C’était une opération militaire hautement symbolique – et sans doute unique dans l’histoire de la guerre moderne: dimanche, l’Ukraine est parvenue a détruire plusieurs bombardiers stratégiques russes, en plein cœur du territoire ennemi. Et dès le lendemain, lundi, une nouvelle session de négociations réunissait à Istanbul les délégations des deux parties en guerre. Elle n’a une fois de plus débouché sur aucune avancée décisive.
Certes, un important échange de prisonniers a pu être envisagé, ainsi que d’éventuelles ententes sur la récupération des corps de soldats tombés – un signal fort sur le plan humanitaire. Mais les positions de base demeurent, elles, très éloignées. Alors que Kiev se montre prêt à des compromis sur certains points, Moscou réitère sans cesse ses exigences maximales bien connues, dont la reconnaissance de facto des territoires occupés.
Une opération commando ukrainienne a suivi mardi, avec cette fois une attaque à l'explosif sur le pont de Kertch, l'artère vitale entre le cœur du pays et la Crimée occupée depuis 2014, déjà prise pour cible par Kiev en octobre 2022. Les services secrets ukrainiens SBU ont revendiqué les deux manoeuvres de dimanche et mardi.
Ces deux démonstrations de force revêtent une importance opérationnelle. Les bombardiers russes touchés font partie de ceux qui tirent à intervalles réguliers des missiles de croisière sur les villes ukrainiennes. Et le pont de Kertch demeure, quelle que soit l'ampleur des dégâts, un point logistique central pour l'armée russe, tant pour le ravitaillement que pour les mouvements de troupes.
Pendant les négociations d'Istanbul, il se jouait sur le front quelque chose de bien plus primordial aux yeux des experts militaires: l'offensive estivale russe. «Parler d'une nouvelle offensive ne serait pas tout à fait correct», déclare Oleksi Melnyk, ancien lieutenant-colonel des forces armées ukrainiennes et expert en sécurité au centre Rasumkov de Kiev.
Mais une chose est claire, selon Oleksi Melnyk: «La Russie place de grands espoirs dans cet été, surtout en raison du soutien incertain des Etats-Unis».
C'est la région de Soumy, au nord de l'Ukraine, qui attire actuellement tous les regards. Les troupes russes y ont récemment réussi à s'emparer de plusieurs villages. Mais l'impression d'une offensive soudaine est trompeuse. «Les attaques sur cette zone ont démarré en février», écrit le reporter ukrainien Bohdan Myroschnykov.

◆ **CONSIGNE 1**:
Recopiez à l'identique les lignes des enregistrements, depuis celle qui contient «Where should I click to: Click the partition» jusqu'à celle qui contient «pos(857,171)» incluse, sans y faire figurer les images.
Le texte et les enregistrements n'ont aucun rapport entre eux.

◆ **DONNÉES FOURNIES**:
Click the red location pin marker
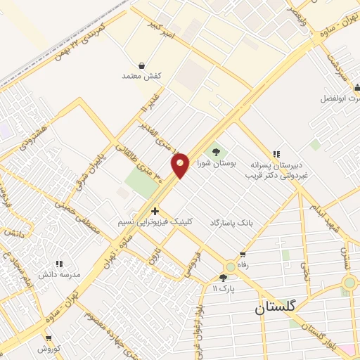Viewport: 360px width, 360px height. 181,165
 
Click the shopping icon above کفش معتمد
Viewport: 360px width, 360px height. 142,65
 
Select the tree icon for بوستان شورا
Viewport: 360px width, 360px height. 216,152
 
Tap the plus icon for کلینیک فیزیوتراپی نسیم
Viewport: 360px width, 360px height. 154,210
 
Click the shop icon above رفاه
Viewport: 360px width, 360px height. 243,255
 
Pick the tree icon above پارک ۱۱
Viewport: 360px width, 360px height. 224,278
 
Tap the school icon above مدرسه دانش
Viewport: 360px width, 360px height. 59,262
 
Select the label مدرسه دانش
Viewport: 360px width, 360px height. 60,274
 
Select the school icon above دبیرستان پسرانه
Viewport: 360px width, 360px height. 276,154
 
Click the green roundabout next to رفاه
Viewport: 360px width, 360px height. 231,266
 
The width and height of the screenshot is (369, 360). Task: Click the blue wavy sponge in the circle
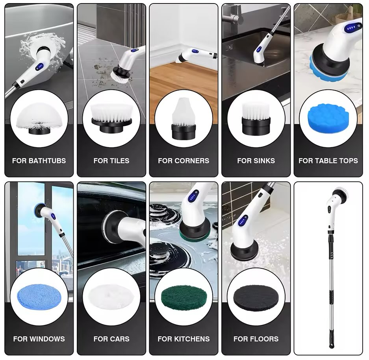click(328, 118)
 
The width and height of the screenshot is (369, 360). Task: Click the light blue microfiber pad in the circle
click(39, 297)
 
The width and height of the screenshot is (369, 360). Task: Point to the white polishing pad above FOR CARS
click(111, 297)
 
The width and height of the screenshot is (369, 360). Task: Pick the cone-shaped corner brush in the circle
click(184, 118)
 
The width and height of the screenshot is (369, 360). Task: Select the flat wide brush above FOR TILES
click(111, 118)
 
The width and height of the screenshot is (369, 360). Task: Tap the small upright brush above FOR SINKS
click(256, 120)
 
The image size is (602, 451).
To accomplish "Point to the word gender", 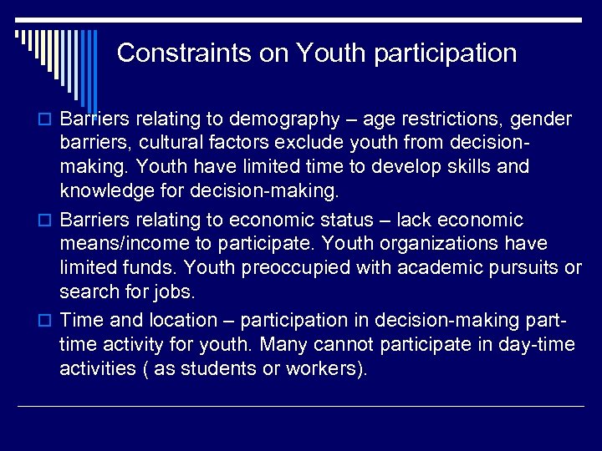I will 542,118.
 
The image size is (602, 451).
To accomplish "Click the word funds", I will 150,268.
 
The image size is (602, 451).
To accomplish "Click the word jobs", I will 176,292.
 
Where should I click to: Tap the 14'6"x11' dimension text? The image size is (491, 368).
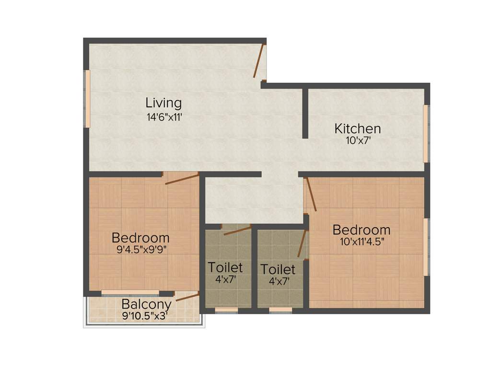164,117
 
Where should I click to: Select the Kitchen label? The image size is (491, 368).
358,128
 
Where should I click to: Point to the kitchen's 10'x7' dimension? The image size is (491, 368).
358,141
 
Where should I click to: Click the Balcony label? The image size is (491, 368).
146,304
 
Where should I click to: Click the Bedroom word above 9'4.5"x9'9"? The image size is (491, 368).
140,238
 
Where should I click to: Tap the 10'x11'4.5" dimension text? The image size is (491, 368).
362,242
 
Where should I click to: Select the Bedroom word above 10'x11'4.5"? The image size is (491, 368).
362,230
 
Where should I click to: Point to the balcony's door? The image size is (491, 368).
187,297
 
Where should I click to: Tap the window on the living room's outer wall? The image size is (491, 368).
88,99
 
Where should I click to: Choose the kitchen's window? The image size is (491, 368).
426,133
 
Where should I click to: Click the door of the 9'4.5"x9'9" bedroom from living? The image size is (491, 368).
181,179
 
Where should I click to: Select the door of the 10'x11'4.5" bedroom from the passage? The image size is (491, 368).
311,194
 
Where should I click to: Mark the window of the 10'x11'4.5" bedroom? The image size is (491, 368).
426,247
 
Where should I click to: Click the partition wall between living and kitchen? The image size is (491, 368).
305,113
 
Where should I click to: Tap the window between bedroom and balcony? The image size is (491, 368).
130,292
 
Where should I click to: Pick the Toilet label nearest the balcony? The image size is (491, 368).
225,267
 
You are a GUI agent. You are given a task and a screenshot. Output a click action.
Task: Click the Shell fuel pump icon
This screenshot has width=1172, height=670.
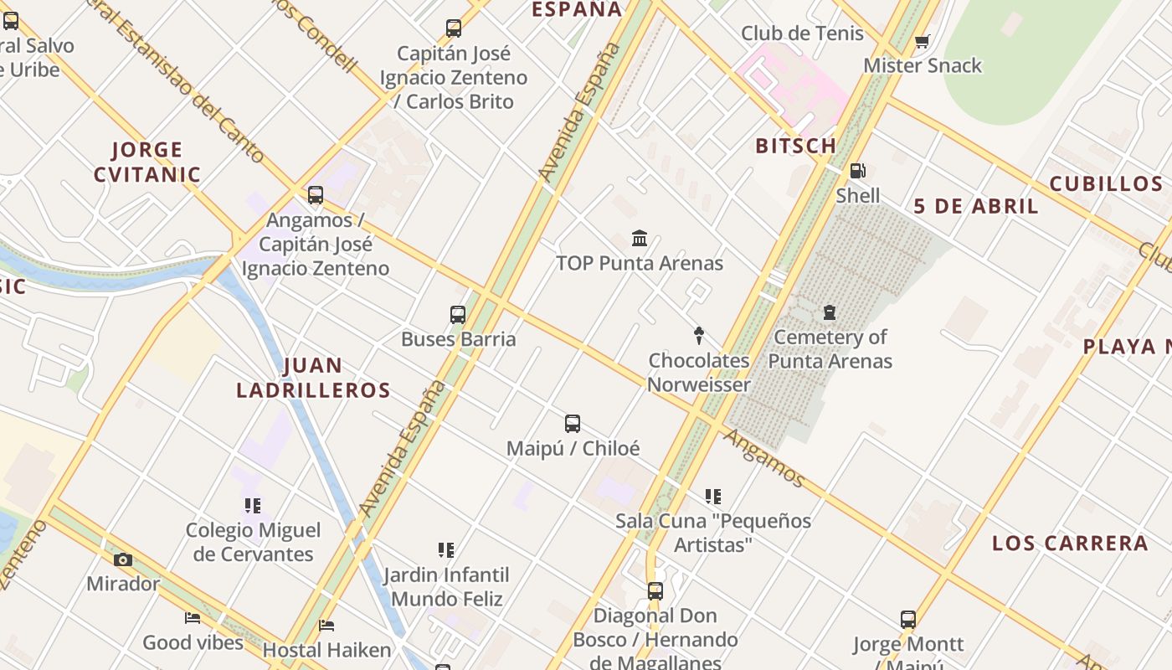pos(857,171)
...
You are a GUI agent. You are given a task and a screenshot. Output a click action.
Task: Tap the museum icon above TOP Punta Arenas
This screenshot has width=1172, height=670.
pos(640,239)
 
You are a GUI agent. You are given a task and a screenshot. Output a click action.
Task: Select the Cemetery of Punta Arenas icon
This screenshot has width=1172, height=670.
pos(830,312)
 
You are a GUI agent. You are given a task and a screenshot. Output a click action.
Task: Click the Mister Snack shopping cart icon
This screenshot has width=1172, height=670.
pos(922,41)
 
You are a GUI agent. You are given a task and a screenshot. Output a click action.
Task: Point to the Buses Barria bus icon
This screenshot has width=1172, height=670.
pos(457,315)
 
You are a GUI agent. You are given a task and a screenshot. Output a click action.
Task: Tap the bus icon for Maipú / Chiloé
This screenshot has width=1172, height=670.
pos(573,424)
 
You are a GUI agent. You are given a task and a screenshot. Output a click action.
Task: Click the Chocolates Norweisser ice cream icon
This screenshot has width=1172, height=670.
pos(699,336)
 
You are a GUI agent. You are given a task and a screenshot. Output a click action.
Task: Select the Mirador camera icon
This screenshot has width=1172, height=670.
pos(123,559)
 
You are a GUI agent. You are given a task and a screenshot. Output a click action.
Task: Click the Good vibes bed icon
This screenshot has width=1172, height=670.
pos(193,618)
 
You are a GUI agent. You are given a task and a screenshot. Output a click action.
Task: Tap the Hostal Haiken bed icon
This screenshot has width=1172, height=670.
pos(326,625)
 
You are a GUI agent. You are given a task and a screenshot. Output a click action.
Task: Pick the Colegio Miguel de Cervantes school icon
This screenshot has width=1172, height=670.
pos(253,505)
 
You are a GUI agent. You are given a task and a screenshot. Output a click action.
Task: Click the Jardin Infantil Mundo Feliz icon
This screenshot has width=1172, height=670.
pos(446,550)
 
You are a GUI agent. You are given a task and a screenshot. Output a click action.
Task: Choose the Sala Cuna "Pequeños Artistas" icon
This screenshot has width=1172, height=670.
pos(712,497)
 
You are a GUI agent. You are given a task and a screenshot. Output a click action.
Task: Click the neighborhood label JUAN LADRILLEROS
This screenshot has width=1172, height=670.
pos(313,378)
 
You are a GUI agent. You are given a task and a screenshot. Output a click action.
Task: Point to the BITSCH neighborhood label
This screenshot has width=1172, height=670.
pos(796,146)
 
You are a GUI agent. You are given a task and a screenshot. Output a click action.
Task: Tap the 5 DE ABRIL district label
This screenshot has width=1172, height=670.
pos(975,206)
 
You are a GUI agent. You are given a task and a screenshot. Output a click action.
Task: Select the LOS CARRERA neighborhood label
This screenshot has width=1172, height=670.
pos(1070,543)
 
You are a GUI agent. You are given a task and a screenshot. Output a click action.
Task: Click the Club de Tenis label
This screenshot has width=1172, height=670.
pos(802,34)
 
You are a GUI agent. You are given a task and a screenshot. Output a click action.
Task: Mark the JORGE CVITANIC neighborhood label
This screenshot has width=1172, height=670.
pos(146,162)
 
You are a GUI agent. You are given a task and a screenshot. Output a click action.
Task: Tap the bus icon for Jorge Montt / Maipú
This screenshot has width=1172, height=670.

◆ **CONSIGNE 2**:
Poursuivez le texte sur la guerre en Ukraine à partir de sa dernière phrase.

◆ **RÉSULTAT 1**:
Where should I click to: Click the partition wall between living and kitchen? The image size is (491, 368).
305,113
 
Where should I click to: Tap the window between bedroom and balcony? The image size is (491, 368).
130,292
 
Where should I click to: Pick the Toilet label nearest the balcony? The image size is (491, 368).
225,267
 
You are a GUI agent. You are given a task and a screenshot. Output a click action.
Task: Click the Shell fuel pump icon
This screenshot has width=1172, height=670.
pos(857,171)

◆ **RÉSULTAT 2**:
Les forces nécessaires pour cela manquent toutefois. Car, selon Bohdan Myroshnykov, l'effort principal se concentre toujours sur les régions de Donetsk et de Kharkiv.
Cette dernière compte moins pour Moscou sur le plan militaire, nuance le reporter. Il considère les combats de Soumy comme une tactique de diversion, comparable à l'offensive ukrainienne dans l'oblast russe de Koursk, dont l'utilité stratégique était certes contestée, mais perceptible sur le plan opérationnel. L'opération a en effet permis de réduire la pression sur Pokrovsk dans la région de Donetsk, un point clé de l'axe d'attaque russe.
Poutine poursuit ici un objectif avoué: créer une soi-disant «zone tampon» le long de la frontière entre les deux états. Il l'a affirmé publiquement à plusieurs reprises. Et dernièrement, Vladimir Medinskij, négociateur russe en chef à Istanbul, l'a également souligné, ne dissimulant pas ses menaces contre Kharkiv et Soumy.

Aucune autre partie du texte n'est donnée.